--- START OF PROVIDED ENTRIES ---

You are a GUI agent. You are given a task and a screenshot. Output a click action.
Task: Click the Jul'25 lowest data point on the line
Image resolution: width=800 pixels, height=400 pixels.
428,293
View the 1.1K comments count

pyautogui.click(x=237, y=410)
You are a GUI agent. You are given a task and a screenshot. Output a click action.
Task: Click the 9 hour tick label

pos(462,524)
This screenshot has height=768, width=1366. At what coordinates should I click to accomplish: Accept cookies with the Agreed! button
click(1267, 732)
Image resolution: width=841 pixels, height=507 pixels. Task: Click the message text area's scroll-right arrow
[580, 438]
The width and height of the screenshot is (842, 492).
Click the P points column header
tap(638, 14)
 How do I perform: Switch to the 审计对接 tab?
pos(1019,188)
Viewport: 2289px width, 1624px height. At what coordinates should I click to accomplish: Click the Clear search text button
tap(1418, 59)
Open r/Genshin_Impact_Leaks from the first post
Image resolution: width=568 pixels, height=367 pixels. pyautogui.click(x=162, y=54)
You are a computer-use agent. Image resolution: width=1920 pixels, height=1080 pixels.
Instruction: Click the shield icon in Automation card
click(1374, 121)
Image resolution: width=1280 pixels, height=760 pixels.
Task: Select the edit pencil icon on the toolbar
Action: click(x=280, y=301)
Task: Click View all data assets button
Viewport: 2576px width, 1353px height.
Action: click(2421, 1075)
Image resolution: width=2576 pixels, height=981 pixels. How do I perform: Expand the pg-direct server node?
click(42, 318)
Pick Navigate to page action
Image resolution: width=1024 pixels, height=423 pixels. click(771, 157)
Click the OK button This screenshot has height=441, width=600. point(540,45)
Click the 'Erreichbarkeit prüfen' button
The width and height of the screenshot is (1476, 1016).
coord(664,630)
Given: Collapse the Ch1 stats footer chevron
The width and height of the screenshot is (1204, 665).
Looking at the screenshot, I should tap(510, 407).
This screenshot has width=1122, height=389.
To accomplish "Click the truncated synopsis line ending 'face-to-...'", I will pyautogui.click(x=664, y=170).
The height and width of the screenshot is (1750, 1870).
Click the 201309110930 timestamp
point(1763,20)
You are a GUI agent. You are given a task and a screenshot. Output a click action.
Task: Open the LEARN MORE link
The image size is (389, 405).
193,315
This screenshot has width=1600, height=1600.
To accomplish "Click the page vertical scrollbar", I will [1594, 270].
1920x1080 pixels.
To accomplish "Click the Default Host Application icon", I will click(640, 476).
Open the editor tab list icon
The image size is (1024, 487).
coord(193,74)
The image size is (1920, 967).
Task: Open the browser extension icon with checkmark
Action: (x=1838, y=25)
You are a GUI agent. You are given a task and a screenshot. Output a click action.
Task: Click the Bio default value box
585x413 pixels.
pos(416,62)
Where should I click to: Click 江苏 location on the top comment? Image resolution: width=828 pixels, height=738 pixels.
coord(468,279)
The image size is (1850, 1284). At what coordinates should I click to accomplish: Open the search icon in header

--- END OF PROVIDED ENTRIES ---

### EXERCISE OBJECTIVE:
Filter the material above down to the lines that contain the string "data", matching case exactly. Copy each matching line in full.

### FULL OUTPUT:
Task: Click the Jul'25 lowest data point on the line
Task: Click View all data assets button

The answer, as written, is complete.